By no means a particularly surprising piece of news, what marks it of particular interest is the absence of any official statement or confirmation – at least as far as The Loadstar and a bevy of shipping sources we contacted have been able to determine.
Indeed, while the reports note that the USTR has designated CBP responsible, they do not include any explanation, or redirect to a White House, USTR, or CBP statement; the best we’ve found being a Maritime Gateway story attributing the news to “industry sources”.
As myriad op-eds have noted, the absence of ‘officialdom’ appears part and parcel of this Trump administration and seen as providing the spectre of heightened costs and tariffs as a starting point for negotiations; so how does all this impact those vessel fees?
By way of a recap, from 14 October, Chinese-operated or owned vessels will face a $50 per net tonne fee, with Chinese-built vessels operated by non-Chinese carriers charged $33 per tonne or $250 per container, dependent on which generates the higher fee.
These charges will then rise to $140 for Chinese-operated and owned vessels and $33 per tonne or $250 per container for Chinese-built vessels operated by non-Chinese firms – with operational bans and the prospect of detained cargo for those that do not pay.
Chief analyst at eeSea Destine Ozuygur draws the two threads together by noting that vessel owners and operators now find themselves at a point where they are attempting to model possible service/trade structure fluctuations tethered to the fees.
“But it has become so hard to model on these announcements precisely because of a lack of official channels.

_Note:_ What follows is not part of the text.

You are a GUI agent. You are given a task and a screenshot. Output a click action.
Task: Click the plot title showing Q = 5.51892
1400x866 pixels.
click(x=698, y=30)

Even when there is something akin to official notice, it’s touch-and-go, so what you model today might look completely different tomorrow,” she tells The Loadstar.
It is important to stress that the policy is not in itself universally reviled, many seeing it as a means to disrupt China’s pre-dominance in shipbuilding – it having landed 80% of all newbuild orders last year and holding 61% of the total global orderbook.
Others, of course, have expressed concern that the US slapping fees on 38% of the active box ship fleet will only serve to spike consumer costs, a situation which could worsen what has become something of a fragile global economic outlook.
And others still question if it will happen; sources having told The Loadstar they see it as just another Trump administration threat dangled in front of the Chinese to bring them, if not to heel, then certainly into a position the White House incumbent can sell as a win.
Asked if she could see any official announcement concerning CBP’s role in collecting fees, Ms Ozuygur described herself as a former “expert in US federal dataset navigation”, before noting that “they’ve really changed this around and cut back on crucial budgets”.
“I did find their weekly legal bulletins here, and this USTR bulletin from April on the proposed actions, but no updates,” she said, but if anyone out there has seen something formal from the administration, we at The Loadstar would love to see it.